Professionele verantwoordelijkheden
Deze procedure mag alleen worden uitgevoerd na goedgekeurde training, gesuperviseerde praktijk en competentiebeoordeling, en moet worden uitgevoerd in overeenstemming met lokaal beleid en protocollen.

Brekle B (2014) Monstername – microbiologie en virologie.
Department of Health (2012) Clostridium Difficile Updated Guidance on the Diagnosis and Reporting.
Dougherty L, Lister S (2015) The Royal Marsden Hospital Manual of Clinical Nursing Procedures. Oxford: Blackwell.
Krishna R et al (2013) De neus weet het niet: slechte voorspellende waarde van de geur van ontlastingmonsters voor detectie van Clostridium difficile.
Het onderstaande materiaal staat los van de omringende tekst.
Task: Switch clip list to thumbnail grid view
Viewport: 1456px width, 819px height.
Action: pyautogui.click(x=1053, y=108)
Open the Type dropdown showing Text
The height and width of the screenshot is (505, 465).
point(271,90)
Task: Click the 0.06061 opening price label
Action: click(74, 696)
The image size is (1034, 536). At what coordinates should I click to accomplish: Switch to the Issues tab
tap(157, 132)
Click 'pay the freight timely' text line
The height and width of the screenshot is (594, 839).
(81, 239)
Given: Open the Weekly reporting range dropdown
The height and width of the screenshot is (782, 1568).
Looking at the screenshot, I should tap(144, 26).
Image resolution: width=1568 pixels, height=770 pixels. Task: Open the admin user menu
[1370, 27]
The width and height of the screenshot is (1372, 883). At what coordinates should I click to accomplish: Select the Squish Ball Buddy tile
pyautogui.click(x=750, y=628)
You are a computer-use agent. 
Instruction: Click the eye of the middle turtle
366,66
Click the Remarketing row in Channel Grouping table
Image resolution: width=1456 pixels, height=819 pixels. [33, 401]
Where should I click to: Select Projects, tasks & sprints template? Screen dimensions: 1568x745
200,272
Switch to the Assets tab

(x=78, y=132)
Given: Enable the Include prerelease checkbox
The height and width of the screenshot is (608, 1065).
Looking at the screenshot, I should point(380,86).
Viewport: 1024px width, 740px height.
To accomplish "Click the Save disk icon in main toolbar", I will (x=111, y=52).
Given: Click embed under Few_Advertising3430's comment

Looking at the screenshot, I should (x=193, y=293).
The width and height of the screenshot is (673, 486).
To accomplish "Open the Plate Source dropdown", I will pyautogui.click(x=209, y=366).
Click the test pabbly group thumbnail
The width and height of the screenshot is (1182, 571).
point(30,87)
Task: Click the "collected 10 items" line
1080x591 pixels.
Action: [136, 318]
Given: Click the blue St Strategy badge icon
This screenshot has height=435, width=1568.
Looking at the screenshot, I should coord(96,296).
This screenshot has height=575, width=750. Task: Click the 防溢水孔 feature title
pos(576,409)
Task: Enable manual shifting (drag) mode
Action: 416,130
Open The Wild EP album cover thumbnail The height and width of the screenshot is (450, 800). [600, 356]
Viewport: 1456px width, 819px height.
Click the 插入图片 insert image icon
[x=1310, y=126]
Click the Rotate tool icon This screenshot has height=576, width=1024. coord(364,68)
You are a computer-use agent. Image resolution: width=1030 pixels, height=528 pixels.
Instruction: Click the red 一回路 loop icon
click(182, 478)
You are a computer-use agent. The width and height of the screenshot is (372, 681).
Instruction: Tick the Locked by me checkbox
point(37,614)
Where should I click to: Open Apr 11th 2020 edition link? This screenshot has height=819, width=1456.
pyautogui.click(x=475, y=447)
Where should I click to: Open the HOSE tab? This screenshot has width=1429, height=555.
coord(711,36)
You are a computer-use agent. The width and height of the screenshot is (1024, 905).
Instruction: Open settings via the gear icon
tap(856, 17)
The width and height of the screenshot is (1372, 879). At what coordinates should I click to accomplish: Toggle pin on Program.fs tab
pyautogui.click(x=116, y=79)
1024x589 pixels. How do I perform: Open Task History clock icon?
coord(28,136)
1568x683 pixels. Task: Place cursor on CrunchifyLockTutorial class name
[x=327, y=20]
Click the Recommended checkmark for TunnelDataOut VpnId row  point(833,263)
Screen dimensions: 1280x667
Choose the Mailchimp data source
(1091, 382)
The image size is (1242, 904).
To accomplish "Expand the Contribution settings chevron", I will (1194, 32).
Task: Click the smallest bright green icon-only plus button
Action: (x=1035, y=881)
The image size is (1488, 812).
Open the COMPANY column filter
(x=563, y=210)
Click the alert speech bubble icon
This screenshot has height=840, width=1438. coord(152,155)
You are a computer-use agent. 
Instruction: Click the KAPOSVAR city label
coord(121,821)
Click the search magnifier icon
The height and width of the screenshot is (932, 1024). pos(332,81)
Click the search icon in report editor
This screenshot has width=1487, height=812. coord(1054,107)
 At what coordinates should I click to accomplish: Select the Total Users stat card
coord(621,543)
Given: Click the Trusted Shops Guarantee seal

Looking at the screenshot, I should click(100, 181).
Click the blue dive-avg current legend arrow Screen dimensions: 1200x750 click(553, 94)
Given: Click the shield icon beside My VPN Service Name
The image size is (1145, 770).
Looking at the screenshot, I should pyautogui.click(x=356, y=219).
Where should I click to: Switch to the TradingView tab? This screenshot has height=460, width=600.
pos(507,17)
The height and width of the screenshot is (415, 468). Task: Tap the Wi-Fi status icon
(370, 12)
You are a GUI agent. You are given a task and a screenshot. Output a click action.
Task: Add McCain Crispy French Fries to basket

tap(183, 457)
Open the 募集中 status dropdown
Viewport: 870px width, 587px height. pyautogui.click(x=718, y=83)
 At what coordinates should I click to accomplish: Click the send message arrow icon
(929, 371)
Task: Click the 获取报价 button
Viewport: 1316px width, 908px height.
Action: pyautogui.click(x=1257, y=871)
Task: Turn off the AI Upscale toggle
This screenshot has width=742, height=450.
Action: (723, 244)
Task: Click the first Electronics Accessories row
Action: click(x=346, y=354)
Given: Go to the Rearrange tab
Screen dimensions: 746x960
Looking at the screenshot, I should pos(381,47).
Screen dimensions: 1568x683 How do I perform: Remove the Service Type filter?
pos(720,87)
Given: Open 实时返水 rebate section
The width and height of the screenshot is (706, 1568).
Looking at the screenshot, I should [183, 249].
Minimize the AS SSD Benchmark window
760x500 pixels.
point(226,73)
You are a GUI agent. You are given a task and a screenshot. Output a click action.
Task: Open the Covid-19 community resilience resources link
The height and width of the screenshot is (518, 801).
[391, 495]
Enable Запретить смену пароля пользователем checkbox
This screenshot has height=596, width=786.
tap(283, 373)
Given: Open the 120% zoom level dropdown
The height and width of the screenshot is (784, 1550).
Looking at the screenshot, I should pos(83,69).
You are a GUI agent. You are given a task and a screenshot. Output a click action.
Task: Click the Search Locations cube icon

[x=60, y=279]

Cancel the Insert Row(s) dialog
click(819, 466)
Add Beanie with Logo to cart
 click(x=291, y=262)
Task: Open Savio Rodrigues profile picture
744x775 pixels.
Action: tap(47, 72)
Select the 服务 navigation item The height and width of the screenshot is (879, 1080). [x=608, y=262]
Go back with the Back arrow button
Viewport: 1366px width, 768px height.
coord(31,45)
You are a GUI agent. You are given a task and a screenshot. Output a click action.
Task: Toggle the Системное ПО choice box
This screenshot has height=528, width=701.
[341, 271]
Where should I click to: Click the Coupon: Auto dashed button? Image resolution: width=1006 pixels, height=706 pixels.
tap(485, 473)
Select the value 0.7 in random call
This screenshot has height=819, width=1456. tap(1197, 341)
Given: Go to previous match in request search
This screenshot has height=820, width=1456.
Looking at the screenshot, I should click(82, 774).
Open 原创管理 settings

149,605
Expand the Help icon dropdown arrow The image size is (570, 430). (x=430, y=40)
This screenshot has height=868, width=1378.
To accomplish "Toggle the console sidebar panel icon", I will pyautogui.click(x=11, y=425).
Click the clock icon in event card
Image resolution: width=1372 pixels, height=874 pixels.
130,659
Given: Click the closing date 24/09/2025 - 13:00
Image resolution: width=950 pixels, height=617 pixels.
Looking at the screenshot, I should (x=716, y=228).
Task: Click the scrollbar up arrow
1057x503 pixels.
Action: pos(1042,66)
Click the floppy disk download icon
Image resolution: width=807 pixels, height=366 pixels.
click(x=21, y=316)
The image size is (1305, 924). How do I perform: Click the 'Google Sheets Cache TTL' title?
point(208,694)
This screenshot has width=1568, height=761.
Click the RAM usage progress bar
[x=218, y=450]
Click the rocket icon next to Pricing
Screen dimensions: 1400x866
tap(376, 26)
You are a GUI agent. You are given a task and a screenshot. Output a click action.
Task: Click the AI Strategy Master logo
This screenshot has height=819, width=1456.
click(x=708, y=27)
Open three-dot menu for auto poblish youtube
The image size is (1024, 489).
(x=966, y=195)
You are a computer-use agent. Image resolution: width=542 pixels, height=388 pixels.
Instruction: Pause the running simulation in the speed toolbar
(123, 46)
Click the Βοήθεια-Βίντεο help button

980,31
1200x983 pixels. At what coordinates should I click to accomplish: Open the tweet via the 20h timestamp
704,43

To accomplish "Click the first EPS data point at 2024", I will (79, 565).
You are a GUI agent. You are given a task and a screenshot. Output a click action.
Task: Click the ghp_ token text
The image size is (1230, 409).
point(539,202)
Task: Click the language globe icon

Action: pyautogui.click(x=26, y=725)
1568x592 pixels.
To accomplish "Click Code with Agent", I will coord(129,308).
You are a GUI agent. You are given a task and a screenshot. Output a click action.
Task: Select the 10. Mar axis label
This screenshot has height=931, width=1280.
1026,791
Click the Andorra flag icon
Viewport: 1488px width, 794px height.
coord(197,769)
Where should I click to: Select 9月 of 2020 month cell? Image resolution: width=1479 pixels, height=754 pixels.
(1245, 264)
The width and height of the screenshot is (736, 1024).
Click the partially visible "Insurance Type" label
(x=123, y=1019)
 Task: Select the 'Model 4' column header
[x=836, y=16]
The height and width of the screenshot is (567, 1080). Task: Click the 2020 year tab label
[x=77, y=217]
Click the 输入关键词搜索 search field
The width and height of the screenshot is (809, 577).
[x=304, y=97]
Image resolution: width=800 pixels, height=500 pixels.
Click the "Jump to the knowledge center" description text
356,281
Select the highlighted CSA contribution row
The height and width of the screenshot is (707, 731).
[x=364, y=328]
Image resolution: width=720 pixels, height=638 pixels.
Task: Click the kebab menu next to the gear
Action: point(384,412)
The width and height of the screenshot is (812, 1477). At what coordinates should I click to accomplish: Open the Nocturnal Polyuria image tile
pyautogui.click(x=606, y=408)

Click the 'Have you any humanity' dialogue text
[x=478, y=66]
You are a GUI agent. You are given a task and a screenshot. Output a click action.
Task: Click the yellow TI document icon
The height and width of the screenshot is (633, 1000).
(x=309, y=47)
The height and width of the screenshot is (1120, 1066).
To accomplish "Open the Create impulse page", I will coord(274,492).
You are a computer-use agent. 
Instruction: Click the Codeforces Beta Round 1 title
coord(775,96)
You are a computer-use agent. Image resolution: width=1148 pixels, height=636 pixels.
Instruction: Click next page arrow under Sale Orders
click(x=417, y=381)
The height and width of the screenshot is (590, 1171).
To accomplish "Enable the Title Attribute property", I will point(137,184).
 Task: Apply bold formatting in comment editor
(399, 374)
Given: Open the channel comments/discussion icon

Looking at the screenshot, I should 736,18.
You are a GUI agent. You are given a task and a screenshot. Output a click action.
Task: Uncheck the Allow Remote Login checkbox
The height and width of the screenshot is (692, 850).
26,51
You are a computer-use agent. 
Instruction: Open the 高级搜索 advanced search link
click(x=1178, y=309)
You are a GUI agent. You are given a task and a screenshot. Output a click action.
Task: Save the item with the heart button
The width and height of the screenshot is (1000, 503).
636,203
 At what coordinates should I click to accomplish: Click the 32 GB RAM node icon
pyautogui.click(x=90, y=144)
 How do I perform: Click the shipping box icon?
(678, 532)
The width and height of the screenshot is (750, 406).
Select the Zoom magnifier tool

Clinical Infectious Diseases; 56: 4, 615-616.
Higgins D (2008) Specimen collection 1: obtaining a midstream specimen of urine. Nursing Times; 104: 17, 26-27.
Lewis SJ, Heaton KW (1997) Stool form scale as a useful guide to intestinal transit time. Scandinavian Journal of Gastroenterology; 32: 920-924.
Nursing and Midwifery Council (2015) De Code. Professional Standards of Practice and Behaviour for Nurses and Midwives.
Public Health England (2014) UK Standards for Microbiology Investigations Investigation of Faecal Specimens for Enteric Pathogens.
Shepherd E (2017) Specimen collection 1: general principles and procedure for obtaining a midstream urine specimen. Nursing Times; 113: 7, 45-47.

Similar Posts

Geef een antwoord

Het e-mailadres wordt niet gepubliceerd.